→ DIRECTIONS
Copy the rows again, requests included, starting at the line that contains "This screenshot has height=896, width=1350." and ending at the line that contains "click(x=314, y=181)", both ends included. In each answer, add 32 to every coordinate number.

====

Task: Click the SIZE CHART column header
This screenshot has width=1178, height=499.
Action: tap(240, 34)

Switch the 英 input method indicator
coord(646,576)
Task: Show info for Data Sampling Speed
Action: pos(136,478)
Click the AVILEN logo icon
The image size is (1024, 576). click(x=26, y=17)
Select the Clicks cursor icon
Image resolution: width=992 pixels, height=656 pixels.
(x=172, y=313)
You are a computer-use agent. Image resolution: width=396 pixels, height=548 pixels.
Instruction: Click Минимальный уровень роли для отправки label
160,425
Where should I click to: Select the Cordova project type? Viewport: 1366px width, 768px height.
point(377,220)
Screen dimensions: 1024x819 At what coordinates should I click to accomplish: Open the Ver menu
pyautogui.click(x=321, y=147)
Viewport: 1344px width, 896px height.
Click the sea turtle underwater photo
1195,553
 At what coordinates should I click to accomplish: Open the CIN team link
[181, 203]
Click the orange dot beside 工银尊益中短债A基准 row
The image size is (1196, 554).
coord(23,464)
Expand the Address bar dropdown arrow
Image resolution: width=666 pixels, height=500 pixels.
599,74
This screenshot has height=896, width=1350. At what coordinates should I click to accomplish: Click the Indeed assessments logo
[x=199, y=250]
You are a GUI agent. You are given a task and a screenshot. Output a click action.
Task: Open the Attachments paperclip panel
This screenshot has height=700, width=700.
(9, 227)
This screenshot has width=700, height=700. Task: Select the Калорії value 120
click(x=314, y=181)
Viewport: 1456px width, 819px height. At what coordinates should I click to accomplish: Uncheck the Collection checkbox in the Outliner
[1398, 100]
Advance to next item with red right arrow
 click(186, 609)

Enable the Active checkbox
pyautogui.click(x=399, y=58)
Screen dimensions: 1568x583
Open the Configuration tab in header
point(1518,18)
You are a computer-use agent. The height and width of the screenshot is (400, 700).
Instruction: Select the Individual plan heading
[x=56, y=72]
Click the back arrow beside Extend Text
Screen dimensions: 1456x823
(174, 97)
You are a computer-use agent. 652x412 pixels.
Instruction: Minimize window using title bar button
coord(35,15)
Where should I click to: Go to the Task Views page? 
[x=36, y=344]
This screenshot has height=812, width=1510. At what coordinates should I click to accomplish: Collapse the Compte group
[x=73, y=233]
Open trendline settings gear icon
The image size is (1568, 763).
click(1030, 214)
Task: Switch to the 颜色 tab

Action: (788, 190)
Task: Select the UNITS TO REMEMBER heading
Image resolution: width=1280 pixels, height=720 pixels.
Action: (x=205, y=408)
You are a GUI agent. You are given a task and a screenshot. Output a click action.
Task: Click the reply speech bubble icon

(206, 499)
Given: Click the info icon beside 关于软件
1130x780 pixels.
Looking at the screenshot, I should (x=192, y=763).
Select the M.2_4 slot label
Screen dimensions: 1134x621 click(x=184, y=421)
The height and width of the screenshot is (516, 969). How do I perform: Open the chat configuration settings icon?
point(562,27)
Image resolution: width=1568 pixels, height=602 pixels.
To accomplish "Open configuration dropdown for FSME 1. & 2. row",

====

→ WORKED ANSWER
This screenshot has height=896, width=1350. At what coordinates should I click to accomplish: Click the Indeed assessments logo
[x=231, y=282]
You are a GUI agent. You are given a task and a screenshot. Output a click action.
Task: Open the Attachments paperclip panel
This screenshot has height=700, width=700.
(41, 259)
This screenshot has width=700, height=700. Task: Select the Калорії value 120
click(x=346, y=213)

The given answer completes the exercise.